TASK ITEM: Revise the part of the Sjögren's syndrome article that opens with "Clifford L. Salinger, MD" and closes with "more serious consequences.", and give it again in full with "eye care professionals" replaced by "optometrists and ophthalmologists".

TEXT BLOCK:
Patient Profiles in Sjögren's Syndrome

Patient Profiles in Sjögren's Syndrome

This activity is sponsored by Bausch + Lomb.

Detecting Sjögren’s Syndrome


Clifford L. Salinger, MD

Medical Director
VIP Laser Center
Palm Beach Gardens, FL

For many years, eye care professionals have been aware of the association of dry eye disease and Sjögren’s syndrome. The challenge has been to positively identify those individuals in whom Sjögren’s syndrome is a significant underlying factor contributing to their ocular condition. Multiple diagnostic modalities have failed in many cases to detect either the antibody via blood testing or the histologic signs in oral mucosal biopsy, because of lack of sensitivity or specificity. Studies have revealed that Sjögren’s syndrome significantly increases both morbidity and mortality because of associated systemic pathophysiology, with lymphoma being one of the more serious consequences.

The lack of awareness among our rheumatology and internal medicine colleagues became abundantly clear when a 54-year-old woman presented with complaints of chronic and progressive dry eye disease. The patient had significant and persistent ocular symptoms, with an Ocular Surface Disease Index score of 40, a Standard Patient Evaluation of Eye Dryness questionnaire maximum score of 28, and a Dry Eye Questionnaire 5 score of 18, despite long-term use of cyclosporine A (twice a day), well-positioned silicone punctal plugs in both lower eyelids, frequent use of preservative-free tears (approximately 6 times a day), and daily omega-3 supplements. She had also been diagnosed with “burning mouth syndrome” and “chronic fatigue syndrome,” as defined by her primary care physician, and “post-menopausal vaginal atrophy with vaginal dryness related to possible Sjögren’s syndrome,” as noted by her rheumatologist. Further questioning revealed additional symptoms consistent with Sjögren’s syndrome including intermittent myalgia, lower extremity achiness and joint pains and an “abnormal weight loss” of about 10 lbs in the past couple of months, coincident with increased symptomatology. Previous evaluations revealed a “negative antibody profile.”

"We now can diagnose Sjögren’s syndrome in patients on average, almost 5 years earlier than with traditional antibody profile and tissue biopsy."

INFORMATION GIVEN:
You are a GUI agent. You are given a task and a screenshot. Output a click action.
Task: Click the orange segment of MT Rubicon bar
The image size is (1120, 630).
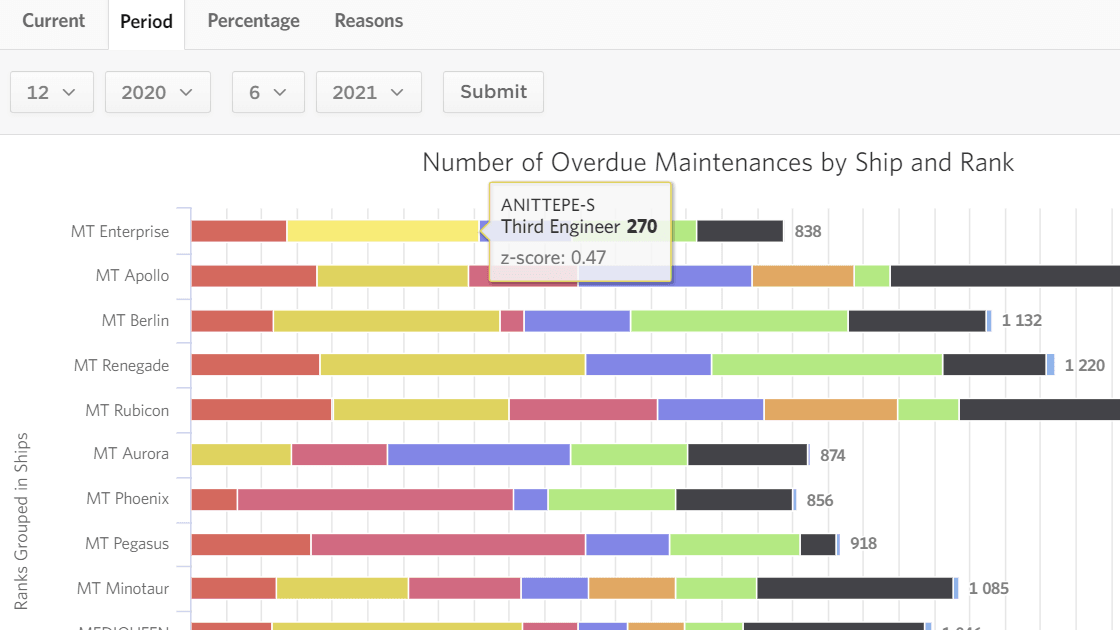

---

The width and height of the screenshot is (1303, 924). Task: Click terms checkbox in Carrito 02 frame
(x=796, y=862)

--

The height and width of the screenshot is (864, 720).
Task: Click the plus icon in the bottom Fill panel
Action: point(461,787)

WORKED SOLUTION:
Clifford L. Salinger, MD

Medical Director
VIP Laser Center
Palm Beach Gardens, FL

For many years, optometrists and ophthalmologists have been aware of the association of dry eye disease and Sjögren’s syndrome. The challenge has been to positively identify those individuals in whom Sjögren’s syndrome is a significant underlying factor contributing to their ocular condition. Multiple diagnostic modalities have failed in many cases to detect either the antibody via blood testing or the histologic signs in oral mucosal biopsy, because of lack of sensitivity or specificity. Studies have revealed that Sjögren’s syndrome significantly increases both morbidity and mortality because of associated systemic pathophysiology, with lymphoma being one of the more serious consequences.